Ensuring that your feature/working branch is up-to-date with the main branch (self-study)
When working in a team, the main branch changes frequently. Before continuing your work (or opening a pull request), you should update your feature branch to align with main.
There are two safe and common ways to do this.
This part is more advanced and not required for the course. It is however an important workflow to understand and master for any collaborative project.
Option 1: Merge main into your feature branch
Make sure you are on your feature / working branch
git switch <feature-branch>
# Download newest changes from GitHub. This updates your local copy of main but does not change your branch yet.
git fetch origin
# Merge main into your branch. Now your branch contains all changes from main
git merge origin/main
# If there are conflicts, Git will tell you. Fix them, then run:
git add .
git commitOption 2: Rebase your branch onto main
This keeps the commit history linear and clean, but is slightly more advanced.
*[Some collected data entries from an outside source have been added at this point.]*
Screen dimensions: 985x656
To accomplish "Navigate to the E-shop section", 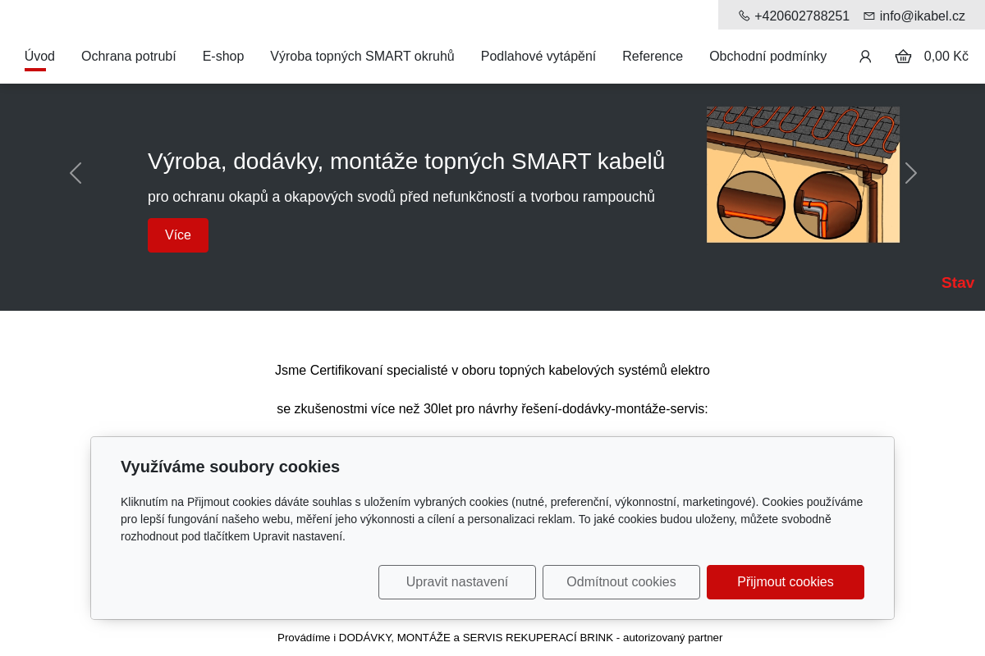I will [x=222, y=56].
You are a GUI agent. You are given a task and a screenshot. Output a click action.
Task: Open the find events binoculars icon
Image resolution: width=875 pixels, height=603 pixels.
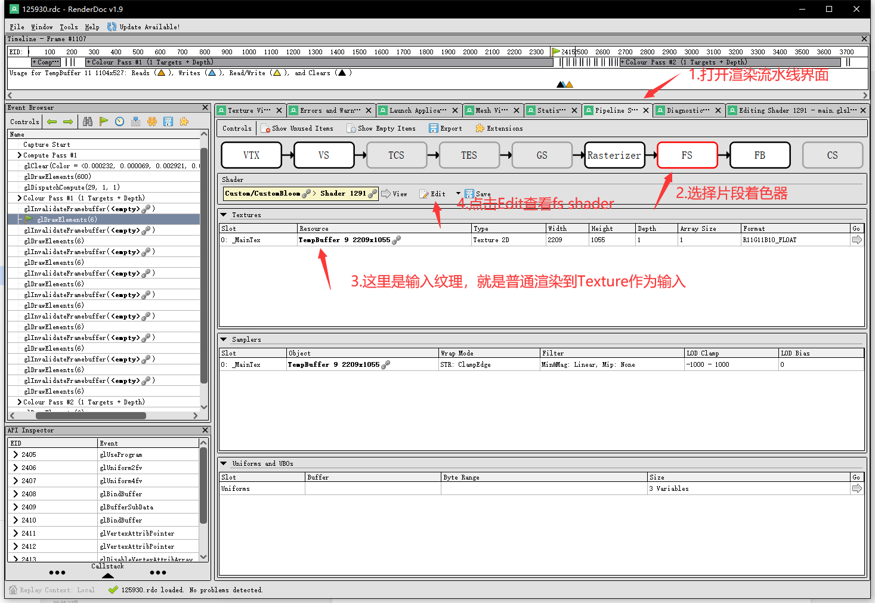tap(88, 121)
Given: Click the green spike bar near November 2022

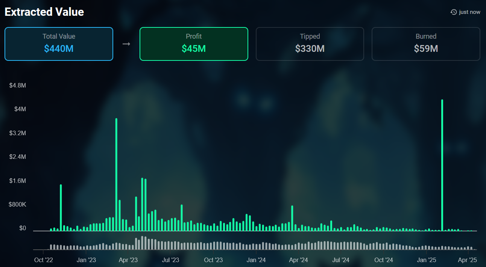Looking at the screenshot, I should (61, 207).
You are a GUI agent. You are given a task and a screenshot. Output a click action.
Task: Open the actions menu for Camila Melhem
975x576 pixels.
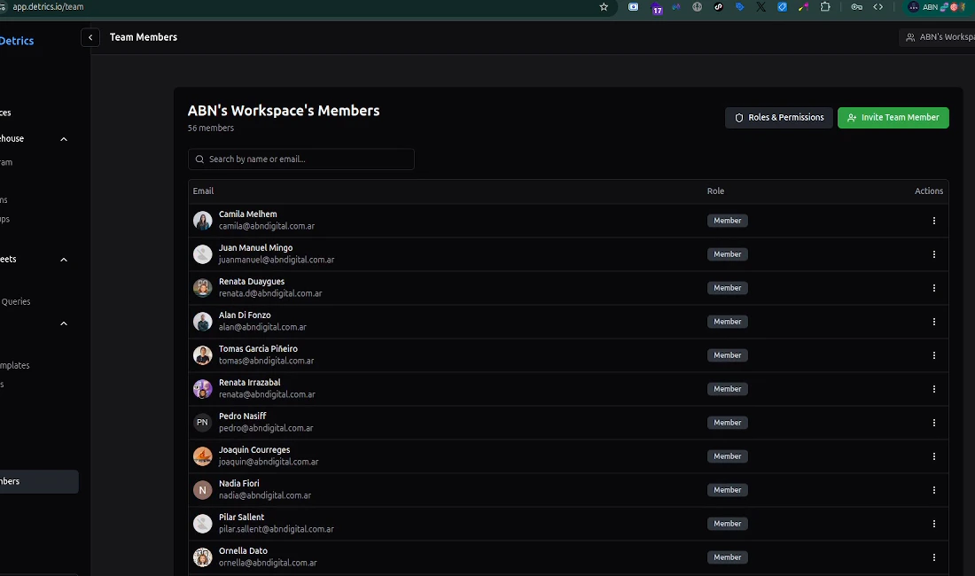tap(934, 220)
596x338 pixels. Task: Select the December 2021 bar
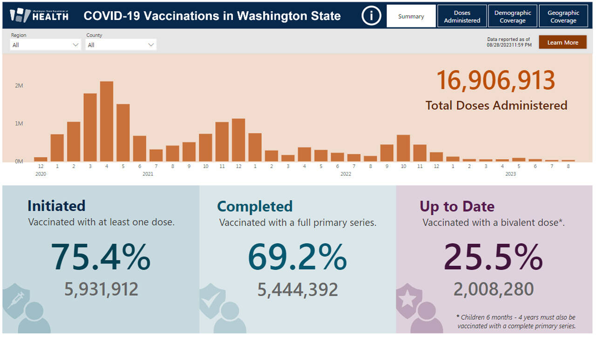[238, 140]
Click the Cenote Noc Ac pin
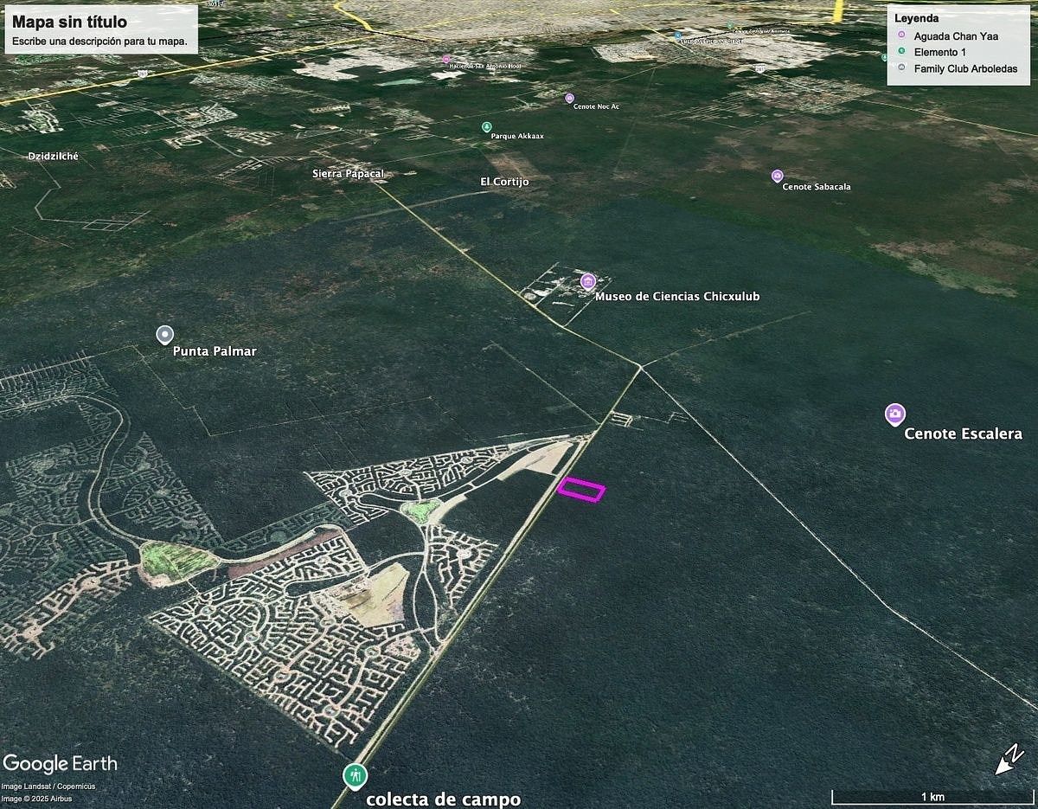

git switch <feature-branch>
# Download newest changes from GitHub. This updates your local copy of main but does not change your branch yet.
git fetch origin
# rebase onto main
git rebase origin/main
# If there are conflicts, Git will tell you. Fix them, then run:
git add .
git rebase --continue
# repeat (Fix -> git add -> git rebase --continue) until Git says something like "Successfully rebased and updated <feature-branch>."Summary
You have practised the core collaborative Git workflow:
| Step | Command(s) |
|---|---|
| Clone an existing repo | git clone |
| Ignore generated files | .gitignore |
| Sync a virtual environment | uv sync |
| Get a collaborator’s changes | git pull |
| Work on a branch | git switch -c, git push -u origin <branch> |
| Contribute via PR | GitHub web interface |
From now on, this is the workflow you will use for your group project: each team member works on their own branch and contributes changes via pull requests.